With two top-10 picks, Sacramento will see a lot of time in the rumor mill in the coming weeks. A known quantity is tempting, but for the Kings, a gamble makes more sense. The team will never sign a superstar in free agency, and the fifth and 10th picks aren’t enough to trade for one, but they might be high enough to draft one (and even the 34th pick could land a contributor).
Lose a Lot of Games
The Kings already know how to do this, but only by accident. There are two goals here: (1) make the most of the 2018 pick, the team’s last asset in this rebuild, and (2) develop young players who aren’t yet good.

Dave Joerger should run this team like some kind of top-secret Russian lab. No regulations, just endless experimentation. Hield can take 20 shots per game. Labissière can start at power forward, and Willie Cauley-Stein and Papagiannis can rotate in and out of the lineup. The rookies, whoever they may be, should see as much time as possible on the court. Figure out what works. Bogdanovic should stay the hell in Europe (for now).

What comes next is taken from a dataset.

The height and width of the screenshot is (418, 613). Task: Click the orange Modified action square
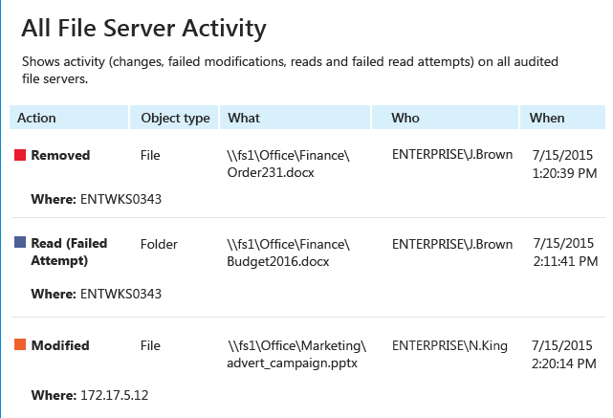pyautogui.click(x=20, y=344)
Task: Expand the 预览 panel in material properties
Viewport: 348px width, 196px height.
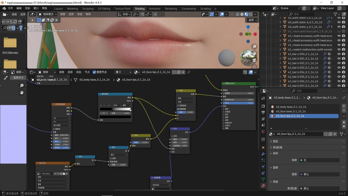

The Kings can pull some guys off the streets — the cheapest free agents they can find — to fill the holes. Joerger didn’t seem too excited by the pressure to tank at the end of last season, and he’s a decent enough coach that the Kings might still win 35 games with this roster, but maybe the temptation to experiment freely will allow him to find lineups that work while also not really winning anything. That would be ideal, because the last step in this process is to …
Make the 2018 Pick Count
This is self-explanatory, but it’s worth reiterating this is a season-long goal for the franchise. If the team tries to go into win-now mode, it’s likely to end up with a late lottery pick and put a dent in their rebuild in the process. You can’t just jump into sixth gear.
Party in 2019
This is it. Bring over Bogdanovic. Bring over Milos Teodosic, too. A roster that includes a third-year Labissière, a fourth-year Cauley-Stein, a third-year Hield, two second-year top-10 picks, another high-lottery rookie, whatever Papagiannis becomes, whoever Richardson is, and Bogdanovic could be quite attractive. And that group could grow together, in 2019 and beyond. Plus, the team will have whatever other picks or assets from any bad contracts they take on now. Short-term pain for long-term gain.
This plan, obviously, might not work. The draft picks could bust. The promising youngsters on the team now might not develop into anything worthwhile. Vivek Ranadivé will almost definitely lose his patience. But all that might happen anyway — will signing fringe free agents and trying, once again, to crawl into the eighth seed be a better plan? If you’re the Kings, what do you really have to lose by trying a one-season tank job? And what do you really have to win in 2018?